U.S. stock futures were indicating a lower open on Friday following a slide in the previous session on U.S. rate hike expectations, though the rate outlook briefly drove the dollar to its highest in 20 years.
Asian stocks fell on worries about the hit to growth from China’s zero-COVID policy.
The U.S. currency was finding favour after the Federal Reserve raised rates by 50 basis points this week. The market is pricing in a more than 90% chance of a 75 bps hike in June, according to Refinitiv data.
U.S. payrolls data due later on Friday will help traders gauge the strength of the U.S. economy. Economists polled by Reuters predicted the data would show the United States created 391,000 new jobs in April, versus 431,000 a month earlier.
“The trend is still for a strong and very tight labour market, which is feeding into wage increases and is an issue for inflation longer term,” said Gergely Majoros, a member of the investment committee at asset manager Carmignac. This made it hard for the Fed to keep prices stable, he added.
“Job creation is still too hot for the Fed to achieve its mandate.”
U.S. stock index futures dropped 0.29% after the Dow Jones Industrial Average and the S&P 500 both slid more than 3% overnight, and the Nasdaq Composite shed 4.99% in its biggest single-day plunge since June 2020.
European stocks fell 1.14% to their lowest since mid-March and were heading towards their worst week in two months. Britain’s FTSE dropped 0.73%.
MSCI’s world equity index fell 0.35%, approaching its lowest since Feb 2021.
The dollar hit a 20-year high of 104.06 against an index of currencies before trimming gains.
It rose 0.17% to 130.34 yen, also close to its highest in 20 years.
The euro rose 0.45% to $1.0584, however.
The European Central Bank should raise its deposit rate back into positive territory this year, French central bank chief Francois Villeroy de Galhau said on Friday, comments that point to his support for at least three rate hikes in 2022.
Sterling fell to its lowest against the dollar in nearly two years after dropping 2.2% on Thursday.
The Bank of England raised rates by 25 basis points on Thursday as expected, but two policy makers expressed caution about rushing into future rate hikes.
Bond yields are also rising on expectations of a fast pace of rate hikes. The yield on U.S. 10-year notes was last 3.0828% after crossing 3.1% overnight for the first time since November 2018.

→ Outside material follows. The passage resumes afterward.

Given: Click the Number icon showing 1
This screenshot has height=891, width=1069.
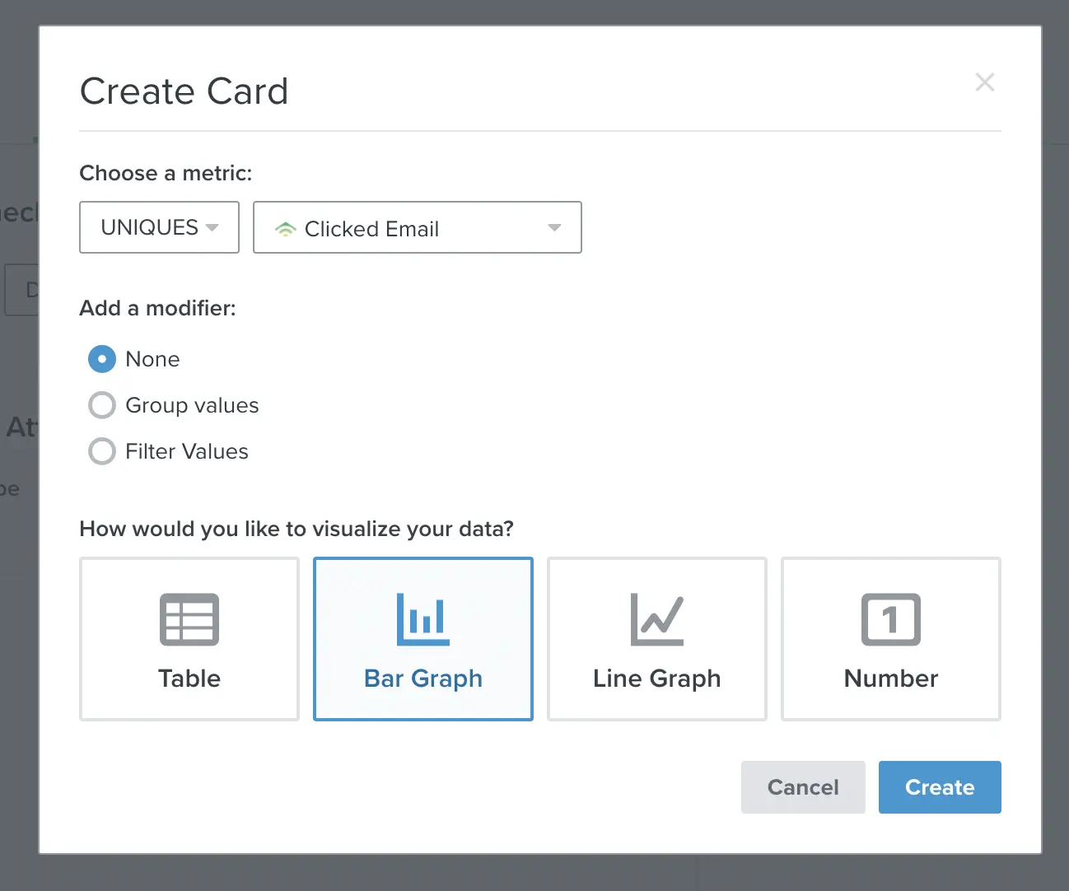Looking at the screenshot, I should coord(891,619).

Germany’s 10-year government bond yield rose to 1.082%, its highest since 2014.
“We see the Ukraine war reducing global growth and increasing inflation, mostly via higher energy costs,” BlackRock analysts said.
MSCI’s broadest index of Asia-Pacific shares outside Japan shed 2.69% and hit its lowest level since March 16, the day when Chinese vice premier Liu He boosted shares by pledging to support markets and the economy.
The benchmark is down 4% from last Friday’s close, which would be its worst week since mid-March. Japan’s Nikkei bucked the trend, rising 0.69% on its return from a three-day holiday.
Chinese blue chips lost 2.53%, the Hong Kong benchmark fell 3.89% and China’s yuan tumbled to an 18-month low in both onshore and offshore markets.
China will fight any comments and actions that distort, doubt or deny the country’s COVID-19 response policy, state television reported on Thursday, after a meeting of the country’s highest decision-making body.
Investors said that appeared to rule out any easing in the zero-COVID policy, which is slowing Chinese economic growth and snarling global supply chains.
“The silver lining is the expectation that new Chinese fiscal measures could come out over the weekend,” said Dickie Wong, director of research at Hong Kong brokerage Kingston Securities.
Oil prices climbed for a third straight session, shrugging off concerns about global economic growth as impending European Union sanctions on Russian oil raised the prospect of tighter supply.
Brent futures jumped 2.16% to $113.25 a barrel. U.S. crude climbed 2% to $110.41 a barrel.
Gold gained 0.36% to $1883.63 an ounce.